One day, Three men were hiking and unexpectedly came upon a large raging,
violent river. They needed to get to the other side, but had no idea of how
to do so.

The first man prayed to God, saying, "Please God, give me the strength to
cross this river."

Poof! God gave him big arms and strong legs, and he was able to swim across
the river in about two hours, after almost drowning a couple of times.

Seeing this, the second man Prayed to God, saying, "Please God, give me the
strength..and the tools to cross this river."

Poof! God gave him a rowboat and he was able to row across the river in
about an hour, after almost capsizing the boat a couple of times.

The third man had seen how this worked out for the other two, so he also
prayed to God saying, "Please God, give me the strength and the tools... and
the intelligence... to cross this river."

And poof!
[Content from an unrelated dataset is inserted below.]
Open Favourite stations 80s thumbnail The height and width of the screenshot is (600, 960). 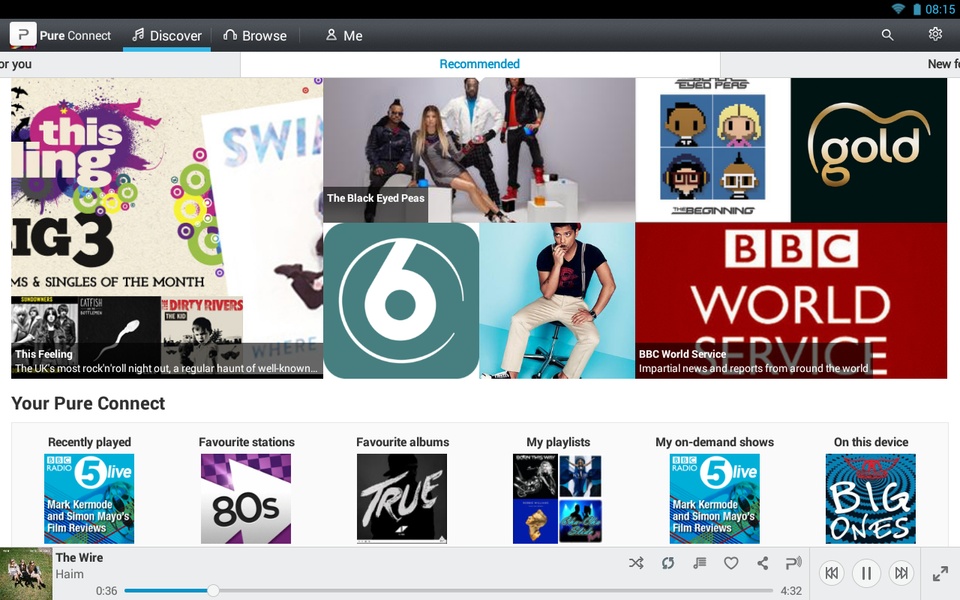[246, 498]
God turned him into a woman. She looked at the map, hiked upstream
a couple of hundred yards, then walked across the bridge.


*************

Due to inherit a fortune when his sickly, widower father died, Charles decided he needed a woman to enjoy it with. Going to a singles' bar, he spotted a woman whose beauty took his breath away.
"I'm just an ordinary man," he said, walking up to her, "but in just a week or two, my father will die and I'll inherit 20 million dollars."

The woman went home with Charles, and the next day she became his stepmother.

Men will never learn.

**************

A man absolutely hated his wife's cat and decided to get rid of him one day by driving him 20 blocks from his home and leaving him at the park. As he arrived home, the cat was walking up the driveway.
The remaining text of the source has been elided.